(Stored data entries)
........
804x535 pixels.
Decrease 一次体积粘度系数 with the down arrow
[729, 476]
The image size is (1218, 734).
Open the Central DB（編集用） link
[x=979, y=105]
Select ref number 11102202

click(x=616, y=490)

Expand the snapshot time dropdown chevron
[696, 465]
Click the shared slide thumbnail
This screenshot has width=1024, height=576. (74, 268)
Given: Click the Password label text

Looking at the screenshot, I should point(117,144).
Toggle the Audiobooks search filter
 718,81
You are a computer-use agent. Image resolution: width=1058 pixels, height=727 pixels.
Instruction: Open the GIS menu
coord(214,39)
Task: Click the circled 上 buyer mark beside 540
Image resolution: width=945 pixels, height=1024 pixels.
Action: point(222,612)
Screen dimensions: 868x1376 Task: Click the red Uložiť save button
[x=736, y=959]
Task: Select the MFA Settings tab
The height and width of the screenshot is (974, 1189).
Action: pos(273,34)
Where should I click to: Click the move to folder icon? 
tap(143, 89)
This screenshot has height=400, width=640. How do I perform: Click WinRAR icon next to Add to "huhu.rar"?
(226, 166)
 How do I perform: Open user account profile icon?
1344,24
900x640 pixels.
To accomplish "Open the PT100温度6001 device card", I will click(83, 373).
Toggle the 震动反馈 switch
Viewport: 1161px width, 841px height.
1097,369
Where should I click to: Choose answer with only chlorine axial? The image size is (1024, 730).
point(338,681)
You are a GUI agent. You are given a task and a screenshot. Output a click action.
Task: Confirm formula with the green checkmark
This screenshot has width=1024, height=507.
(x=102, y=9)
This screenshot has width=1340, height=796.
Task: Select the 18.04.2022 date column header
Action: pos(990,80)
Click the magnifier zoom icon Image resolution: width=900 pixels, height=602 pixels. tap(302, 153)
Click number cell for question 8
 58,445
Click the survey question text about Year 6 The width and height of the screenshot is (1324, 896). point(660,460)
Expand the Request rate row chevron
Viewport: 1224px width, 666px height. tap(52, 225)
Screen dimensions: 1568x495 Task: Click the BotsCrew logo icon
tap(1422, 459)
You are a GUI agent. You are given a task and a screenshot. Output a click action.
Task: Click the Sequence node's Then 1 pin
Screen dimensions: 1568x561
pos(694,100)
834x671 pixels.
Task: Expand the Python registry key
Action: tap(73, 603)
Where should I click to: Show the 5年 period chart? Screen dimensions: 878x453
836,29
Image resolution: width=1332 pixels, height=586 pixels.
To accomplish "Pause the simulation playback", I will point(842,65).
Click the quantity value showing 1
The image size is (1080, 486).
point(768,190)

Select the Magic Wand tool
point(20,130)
........
What the task requires: Leave out every line above except those from the line with "Where should I click to: Choose" up to and including the line with "Task: Confirm formula", and copy those exactly.

Response:
Where should I click to: Choose answer with only chlorine axial? The image size is (1024, 730).
point(338,681)
You are a GUI agent. You are given a task and a screenshot. Output a click action.
Task: Confirm formula with the green checkmark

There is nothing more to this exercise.